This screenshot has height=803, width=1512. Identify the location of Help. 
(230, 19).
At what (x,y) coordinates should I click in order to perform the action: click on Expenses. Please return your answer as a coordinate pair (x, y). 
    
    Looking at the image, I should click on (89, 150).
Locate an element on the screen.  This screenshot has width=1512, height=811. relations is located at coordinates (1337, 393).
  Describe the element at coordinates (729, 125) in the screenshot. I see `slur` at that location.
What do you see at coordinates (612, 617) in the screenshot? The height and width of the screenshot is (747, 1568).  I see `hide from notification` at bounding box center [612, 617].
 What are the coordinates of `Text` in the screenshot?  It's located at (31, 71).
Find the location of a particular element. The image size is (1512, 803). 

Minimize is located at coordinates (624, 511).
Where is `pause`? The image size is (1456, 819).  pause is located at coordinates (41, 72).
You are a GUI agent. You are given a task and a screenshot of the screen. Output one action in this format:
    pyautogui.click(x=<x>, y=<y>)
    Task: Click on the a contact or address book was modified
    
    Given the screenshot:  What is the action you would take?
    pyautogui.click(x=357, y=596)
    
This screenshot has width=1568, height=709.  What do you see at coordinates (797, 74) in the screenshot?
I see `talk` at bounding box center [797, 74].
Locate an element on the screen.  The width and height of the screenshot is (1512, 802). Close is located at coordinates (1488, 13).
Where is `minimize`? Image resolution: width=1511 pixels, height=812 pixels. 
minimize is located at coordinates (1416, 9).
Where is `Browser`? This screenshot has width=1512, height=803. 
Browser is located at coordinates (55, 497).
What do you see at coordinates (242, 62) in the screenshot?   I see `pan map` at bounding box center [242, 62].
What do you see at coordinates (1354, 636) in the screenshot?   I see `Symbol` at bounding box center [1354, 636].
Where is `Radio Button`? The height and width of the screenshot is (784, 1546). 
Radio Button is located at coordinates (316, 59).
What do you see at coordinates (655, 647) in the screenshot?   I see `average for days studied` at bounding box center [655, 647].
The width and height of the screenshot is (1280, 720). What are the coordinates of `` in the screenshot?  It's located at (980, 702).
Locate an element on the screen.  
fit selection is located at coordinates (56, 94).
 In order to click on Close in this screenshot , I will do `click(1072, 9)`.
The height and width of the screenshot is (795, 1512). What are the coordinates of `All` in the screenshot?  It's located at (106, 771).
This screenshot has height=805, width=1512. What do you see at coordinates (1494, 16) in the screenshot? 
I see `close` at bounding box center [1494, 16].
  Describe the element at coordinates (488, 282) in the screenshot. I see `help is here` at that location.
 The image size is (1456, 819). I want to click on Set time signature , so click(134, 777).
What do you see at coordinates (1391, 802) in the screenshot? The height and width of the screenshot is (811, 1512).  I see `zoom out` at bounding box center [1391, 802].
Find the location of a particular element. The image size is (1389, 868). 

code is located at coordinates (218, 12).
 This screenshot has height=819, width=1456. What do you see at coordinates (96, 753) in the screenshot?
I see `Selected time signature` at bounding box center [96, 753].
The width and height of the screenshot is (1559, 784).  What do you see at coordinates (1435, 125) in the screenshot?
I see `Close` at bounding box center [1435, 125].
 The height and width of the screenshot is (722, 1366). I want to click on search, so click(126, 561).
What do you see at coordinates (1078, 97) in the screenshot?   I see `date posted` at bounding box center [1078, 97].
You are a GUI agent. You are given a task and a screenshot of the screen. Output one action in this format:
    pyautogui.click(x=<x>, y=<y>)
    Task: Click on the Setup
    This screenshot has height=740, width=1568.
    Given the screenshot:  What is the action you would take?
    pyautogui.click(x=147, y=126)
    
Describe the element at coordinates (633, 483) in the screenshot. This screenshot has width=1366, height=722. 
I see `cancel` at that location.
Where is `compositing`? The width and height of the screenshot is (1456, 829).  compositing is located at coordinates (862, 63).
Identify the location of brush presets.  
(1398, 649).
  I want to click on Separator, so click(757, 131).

=====

What the exercise asks: Reproduce the listing above word for word, from its first line through its last.

Task result:
This screenshot has height=803, width=1512. Identify the location of Help. 
(230, 19).
At what (x,y) coordinates should I click in order to perform the action: click on Expenses. Please return your answer as a coordinate pair (x, y). 
    
    Looking at the image, I should click on (89, 150).
Locate an element on the screen.  This screenshot has width=1512, height=811. relations is located at coordinates (1337, 393).
  Describe the element at coordinates (729, 125) in the screenshot. I see `slur` at that location.
What do you see at coordinates (612, 617) in the screenshot? The height and width of the screenshot is (747, 1568).  I see `hide from notification` at bounding box center [612, 617].
 What are the coordinates of `Text` in the screenshot?  It's located at (31, 71).
Find the location of a particular element. The image size is (1512, 803). 

Minimize is located at coordinates (624, 511).
Where is `pause`? The image size is (1456, 819).  pause is located at coordinates (41, 72).
You are a GUI agent. You are given a task and a screenshot of the screen. Output one action in this format:
    pyautogui.click(x=<x>, y=<y>)
    Task: Click on the a contact or address book was modified
    
    Given the screenshot:  What is the action you would take?
    pyautogui.click(x=357, y=596)
    
This screenshot has width=1568, height=709.  What do you see at coordinates (797, 74) in the screenshot?
I see `talk` at bounding box center [797, 74].
Locate an element on the screen.  The width and height of the screenshot is (1512, 802). Close is located at coordinates (1488, 13).
Where is `minimize`? Image resolution: width=1511 pixels, height=812 pixels. 
minimize is located at coordinates (1416, 9).
Where is `Browser`? This screenshot has width=1512, height=803. 
Browser is located at coordinates (55, 497).
What do you see at coordinates (242, 62) in the screenshot?   I see `pan map` at bounding box center [242, 62].
What do you see at coordinates (1354, 636) in the screenshot?   I see `Symbol` at bounding box center [1354, 636].
Where is `Radio Button`? The height and width of the screenshot is (784, 1546). 
Radio Button is located at coordinates (316, 59).
What do you see at coordinates (655, 647) in the screenshot?   I see `average for days studied` at bounding box center [655, 647].
The width and height of the screenshot is (1280, 720). What are the coordinates of `` in the screenshot?  It's located at (980, 702).
Locate an element on the screen.  
fit selection is located at coordinates (56, 94).
 In order to click on Close in this screenshot , I will do `click(1072, 9)`.
The height and width of the screenshot is (795, 1512). What are the coordinates of `All` in the screenshot?  It's located at (106, 771).
This screenshot has height=805, width=1512. What do you see at coordinates (1494, 16) in the screenshot? 
I see `close` at bounding box center [1494, 16].
  Describe the element at coordinates (488, 282) in the screenshot. I see `help is here` at that location.
 The image size is (1456, 819). I want to click on Set time signature , so click(134, 777).
What do you see at coordinates (1391, 802) in the screenshot? The height and width of the screenshot is (811, 1512).  I see `zoom out` at bounding box center [1391, 802].
Find the location of a particular element. The image size is (1389, 868). 

code is located at coordinates (218, 12).
 This screenshot has height=819, width=1456. What do you see at coordinates (96, 753) in the screenshot?
I see `Selected time signature` at bounding box center [96, 753].
The width and height of the screenshot is (1559, 784).  What do you see at coordinates (1435, 125) in the screenshot?
I see `Close` at bounding box center [1435, 125].
 The height and width of the screenshot is (722, 1366). I want to click on search, so click(126, 561).
What do you see at coordinates (1078, 97) in the screenshot?   I see `date posted` at bounding box center [1078, 97].
You are a GUI agent. You are given a task and a screenshot of the screen. Output one action in this format:
    pyautogui.click(x=<x>, y=<y>)
    Task: Click on the Setup
    This screenshot has height=740, width=1568.
    Given the screenshot:  What is the action you would take?
    pyautogui.click(x=147, y=126)
    
Describe the element at coordinates (633, 483) in the screenshot. This screenshot has width=1366, height=722. 
I see `cancel` at that location.
Where is `compositing`? The width and height of the screenshot is (1456, 829).  compositing is located at coordinates (862, 63).
Identify the location of brush presets.  
(1398, 649).
  I want to click on Separator, so click(757, 131).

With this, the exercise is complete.